This (gift linked) article seems very… what is the opposite of encouraging?
Excerpt (from article below):
Spending on data centers is conservatively projected to exceed $400 billion this year, roughly the size of the economy of Denmark; McKinsey estimates that it will reach nearly $7 trillion by 2030. Creative measures are necessary to pay for all of this investment.
At the center of the action is Nvidia, the world’s most valuable company. Companies that train and run AI systems, such as Anthropic and OpenAI, need Nvidia’s chips but don’t have the cash on hand to pay for them. Nvidia, meanwhile, has plenty of cash but needs customers to keep buying its chips. So the parties have made a series of deals in which the AI companies are effectively paying Nvidia by handing over a share of their future profits in the form of equity.
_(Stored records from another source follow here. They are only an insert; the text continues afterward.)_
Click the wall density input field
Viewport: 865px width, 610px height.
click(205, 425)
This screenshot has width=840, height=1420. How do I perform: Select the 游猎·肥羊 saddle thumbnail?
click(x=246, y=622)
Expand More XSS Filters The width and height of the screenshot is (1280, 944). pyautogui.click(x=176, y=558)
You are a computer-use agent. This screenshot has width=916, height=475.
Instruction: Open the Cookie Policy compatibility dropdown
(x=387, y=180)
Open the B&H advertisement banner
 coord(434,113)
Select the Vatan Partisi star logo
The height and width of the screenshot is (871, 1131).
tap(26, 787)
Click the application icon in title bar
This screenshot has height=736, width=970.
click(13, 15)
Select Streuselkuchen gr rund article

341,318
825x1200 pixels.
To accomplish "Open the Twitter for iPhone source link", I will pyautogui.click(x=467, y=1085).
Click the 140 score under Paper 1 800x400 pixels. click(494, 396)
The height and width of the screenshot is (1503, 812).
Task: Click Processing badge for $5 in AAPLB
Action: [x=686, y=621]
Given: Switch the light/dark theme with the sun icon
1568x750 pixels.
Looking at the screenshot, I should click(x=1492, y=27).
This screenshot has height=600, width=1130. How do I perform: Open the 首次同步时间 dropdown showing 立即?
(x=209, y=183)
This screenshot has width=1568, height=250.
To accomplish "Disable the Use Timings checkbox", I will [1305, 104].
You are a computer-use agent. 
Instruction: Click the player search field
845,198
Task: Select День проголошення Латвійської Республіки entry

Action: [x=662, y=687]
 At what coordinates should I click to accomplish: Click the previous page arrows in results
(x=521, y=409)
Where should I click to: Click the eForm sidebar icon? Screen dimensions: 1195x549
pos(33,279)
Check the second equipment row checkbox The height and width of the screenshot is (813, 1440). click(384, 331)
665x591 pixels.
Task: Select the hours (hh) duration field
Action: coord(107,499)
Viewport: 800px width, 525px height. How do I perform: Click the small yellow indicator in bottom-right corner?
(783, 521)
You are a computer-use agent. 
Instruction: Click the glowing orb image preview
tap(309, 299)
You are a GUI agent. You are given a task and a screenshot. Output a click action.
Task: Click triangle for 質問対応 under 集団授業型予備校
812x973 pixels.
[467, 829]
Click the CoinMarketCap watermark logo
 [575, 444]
The chipmaker has struck more than 50 deals this year, including a $100 billion investment in OpenAI and (with Microsoft) a $15 billion investment in Anthropic. Formally, these transactions don’t obligate the AI companies to spend money on Nvidia’s chips—an Nvidia spokesperson told Bloomberg that the company “does not require any of the companies we invest in to use Nvidia technology”—but in practice, that’s where the money goes.
OpenAI has made its own series of deals, including agreements to purchase $300 billion of computing power from Oracle, $38 billion from Amazon, and $22 billion from CoreWeave. Those cloud providers, in turn, are an important market for Nvidia’s chips. OpenAI has also invested in several smaller AI start-ups, which in exchange have agreed to pay for ChatGPT enterprise accounts. Even when represented visually, the resulting web of interlocking relationships is almost impossible to track.
Together, these arrangements amount to an entire industry making a double-or-nothing bet on a product that is nowhere near profitable. A single company, OpenAI, is simultaneously a major source of revenue and investment for several cloud companies and chipmakers; a close financial partner to Microsoft, Oracle, and Amazon; a significant customer for Nvidia; and a leading investor in AI start-ups. And yet the company is projected to generate only $10 billion this year in revenue—less than a fifth of what it needs annually just to fund its deal with Oracle. It is on track to lose at least $15 billion this year, and doesn’t expect to be profitable until at least 2029. By one estimate, AI companies collectively will generate $60 billion in revenue against $400 billion in spending this year. The one company that is making a lot of money from the AI boom, Nvidia, is doing so only because everyone else is buying its chips in the hopes of obtaining future profits.
The AI companies and their boosters see this as a gamble worth taking. Demand for AI services, they point out, is growing at an exponential rate. According to calculations by Azeem Azhar, a widely cited AI-industry analyst, the direct revenues from AI services have increased nearly ninefold over the past two years. If that pace continues, then it’s only a matter of time before AI companies will begin making record-shattering profits. “I think people who fixate on exactly how these investments are being financed are stuck in an outdated way of thinking,” Azhar told me. “Everyone is assuming that this technology will improve at a linear pace. But AI is an exponential technology. It’s a whole different paradigm.”
If, however, AI does not produce the short-term profits its proponents envision—if its technical advances slow down and its productivity-enhancing effects underwhelm, as a mounting body of evidence suggests may be the case—then the financial ties that bind the sector together could become everyone’s collective downfall.